### TASK DETAILS:
Please output exactly the part of the records below that opens with the line containing "Advanced Search (345, 49)" and closes with the line containing "Singapore: (279, 354)", both lines included, and nothing else.

(Stored data entries)
+++++

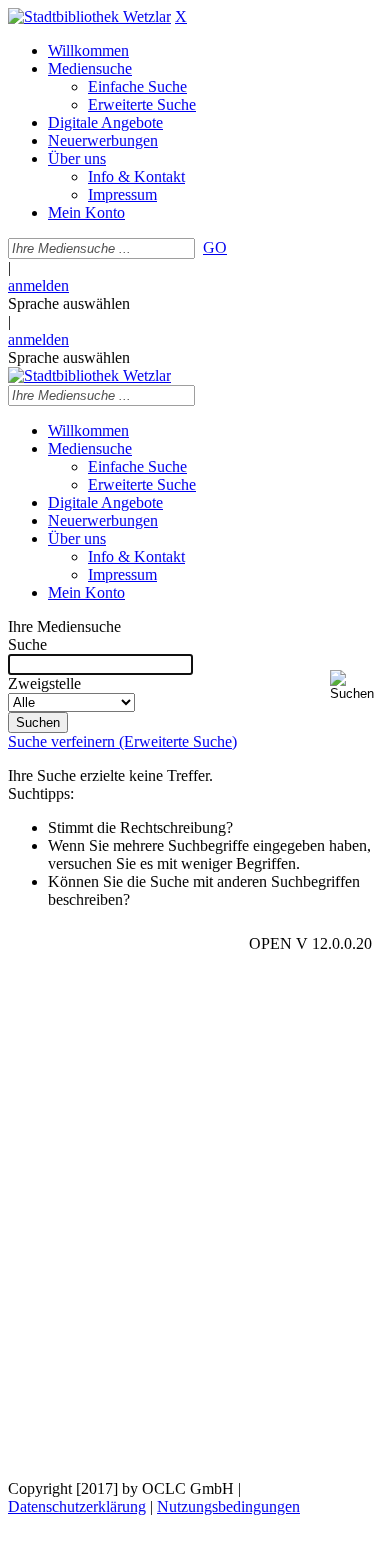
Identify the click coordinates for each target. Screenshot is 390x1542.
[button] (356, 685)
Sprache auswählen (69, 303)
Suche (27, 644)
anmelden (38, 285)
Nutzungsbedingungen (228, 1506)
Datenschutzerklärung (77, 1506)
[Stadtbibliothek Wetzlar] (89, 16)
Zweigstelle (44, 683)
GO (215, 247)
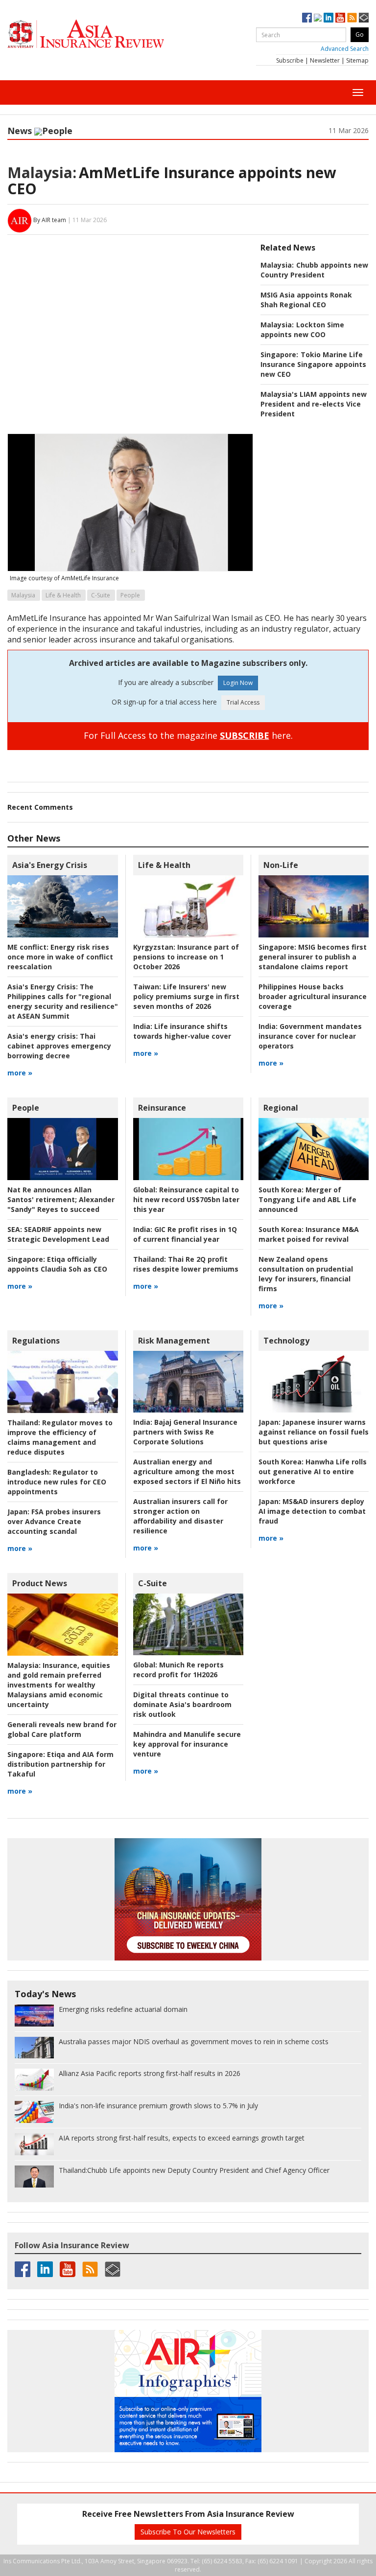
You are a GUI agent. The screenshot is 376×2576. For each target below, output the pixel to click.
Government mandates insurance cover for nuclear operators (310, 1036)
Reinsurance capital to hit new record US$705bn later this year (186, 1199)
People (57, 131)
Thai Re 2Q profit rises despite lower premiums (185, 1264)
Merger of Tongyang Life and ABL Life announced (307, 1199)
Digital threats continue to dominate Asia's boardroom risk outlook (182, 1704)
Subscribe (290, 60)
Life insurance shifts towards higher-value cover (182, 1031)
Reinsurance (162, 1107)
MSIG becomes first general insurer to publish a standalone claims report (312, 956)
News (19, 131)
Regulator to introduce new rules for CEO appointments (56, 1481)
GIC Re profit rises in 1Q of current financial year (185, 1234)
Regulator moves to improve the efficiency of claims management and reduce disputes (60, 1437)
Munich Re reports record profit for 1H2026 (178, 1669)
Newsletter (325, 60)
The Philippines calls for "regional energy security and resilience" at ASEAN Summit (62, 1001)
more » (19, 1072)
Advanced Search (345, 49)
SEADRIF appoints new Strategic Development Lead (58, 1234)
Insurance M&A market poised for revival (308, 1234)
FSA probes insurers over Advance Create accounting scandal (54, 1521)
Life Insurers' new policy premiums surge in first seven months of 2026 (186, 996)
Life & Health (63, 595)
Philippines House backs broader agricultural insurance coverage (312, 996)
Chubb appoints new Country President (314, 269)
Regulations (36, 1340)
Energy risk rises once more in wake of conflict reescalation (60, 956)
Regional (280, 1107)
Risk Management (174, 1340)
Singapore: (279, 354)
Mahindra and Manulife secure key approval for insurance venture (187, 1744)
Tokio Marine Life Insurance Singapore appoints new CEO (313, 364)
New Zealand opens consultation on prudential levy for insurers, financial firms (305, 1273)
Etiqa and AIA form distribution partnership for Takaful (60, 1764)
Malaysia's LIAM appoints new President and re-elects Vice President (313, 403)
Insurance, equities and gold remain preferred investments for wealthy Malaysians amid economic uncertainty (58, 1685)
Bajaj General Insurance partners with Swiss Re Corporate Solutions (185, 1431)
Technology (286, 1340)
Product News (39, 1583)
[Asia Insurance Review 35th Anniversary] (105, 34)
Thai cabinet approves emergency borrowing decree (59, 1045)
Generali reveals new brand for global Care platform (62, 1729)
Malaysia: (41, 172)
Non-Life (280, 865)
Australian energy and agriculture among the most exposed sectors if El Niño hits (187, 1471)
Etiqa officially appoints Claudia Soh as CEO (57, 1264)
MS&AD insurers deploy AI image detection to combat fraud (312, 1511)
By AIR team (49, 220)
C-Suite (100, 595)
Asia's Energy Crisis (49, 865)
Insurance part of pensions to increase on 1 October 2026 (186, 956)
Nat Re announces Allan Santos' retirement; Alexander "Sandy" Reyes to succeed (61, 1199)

+++++

### RESPONSE FOR THIS EXERCISE:
Advanced Search (345, 49)
SEADRIF appoints new Strategic Development Lead (58, 1234)
Insurance M&A market poised for revival (308, 1234)
FSA probes insurers over Advance Create accounting scandal (54, 1521)
Life Insurers' new policy premiums surge in first seven months of 2026 (186, 996)
Life & Health (63, 595)
Philippines House backs broader agricultural insurance coverage (312, 996)
Chubb appoints new Country President (314, 269)
Regulations (36, 1340)
Energy risk rises once more in wake of conflict reescalation (60, 956)
Regional (280, 1107)
Risk Management (174, 1340)
Singapore: (279, 354)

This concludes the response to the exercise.